Syria, Isis and drugs

(by Roberta Preziosa) Last 12 June, the forces of the Inerent Resolve coalition, fighting in Syria the Syrian-Iraqi Islamic state, declared (US Department of Defense) to have destroyed a drug depot belonging to ISIS.

The facts date back to May 31, when in southern Syria, 34 miles from At Tanf, during the anti-ISIS operations, the large drug deposit was discovered whose market value was valued at $ 1,4 million. More than 300.000 pills of Captagon, an amphetamine-based, also called the drug of the "jiihadists", were seized in the warehouse. The Captagon is not new on the market, it was recently seized in Genoa, but it was already widespread in the Middle East, in Saudi Arabia where in 2015 22 million pills were seized (Corriere della Sera) and two tons in Lebanon.
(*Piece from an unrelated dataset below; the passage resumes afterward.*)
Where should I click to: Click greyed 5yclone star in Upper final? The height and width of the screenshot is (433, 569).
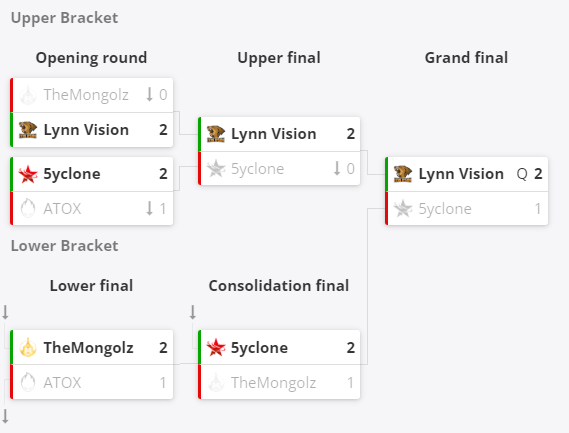(x=216, y=169)
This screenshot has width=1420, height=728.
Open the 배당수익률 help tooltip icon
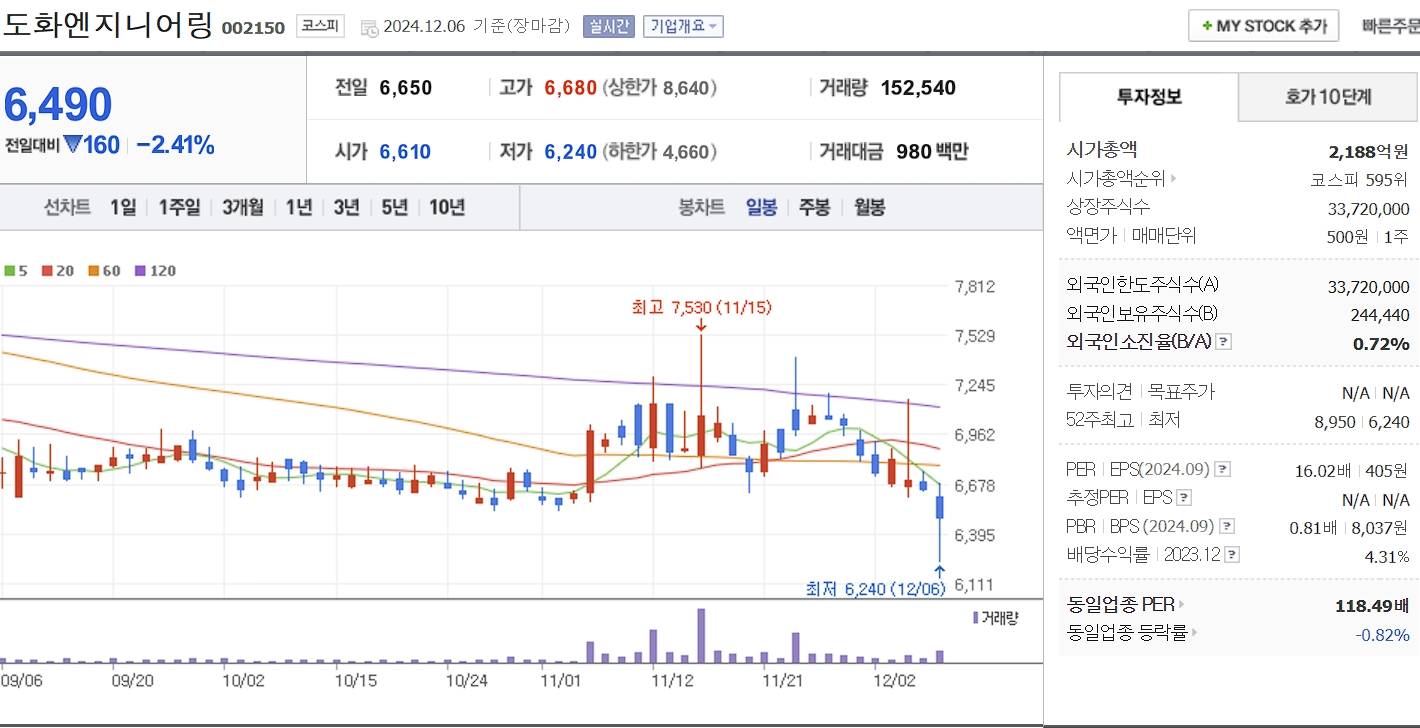click(1232, 555)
The jiihadists make extensive use of it for their criminal actions in the same way as the Nazis during the Second World War. The difference is in the alleged religious purity boasted by members of ISIS which has no bearing on reality. "Alcohol, drugs and gambling are Satan's business, try to avoid them, because their purpose is to create hatred and enmity between you and make you forget the presence and prayer of ALLAH", This is a surah of the Qur'an.

ISIS members use drugs extensively, without them they are unable to sustain either thought or action. ISIS, in fact, makes its followers work against the prescriptions of the Koran, thus revealing itself as unorthodox of the Islamic purity required by the Prophet. Religious thought in general cannot refer to individuals who use drugs.

Fundamentalism has disappeared and with it the fundamentalism of the movement.

The ISIS, born of one of the 1999 inmates condemned by the Jordanian government, Abu Musab al-Zarqawi, founder of the black flag, symbol of the movement, had a bad epilogue, the members turned from terrorists into drug addicts, a sunset perhaps not immediately predictable, but certainly not unexpected.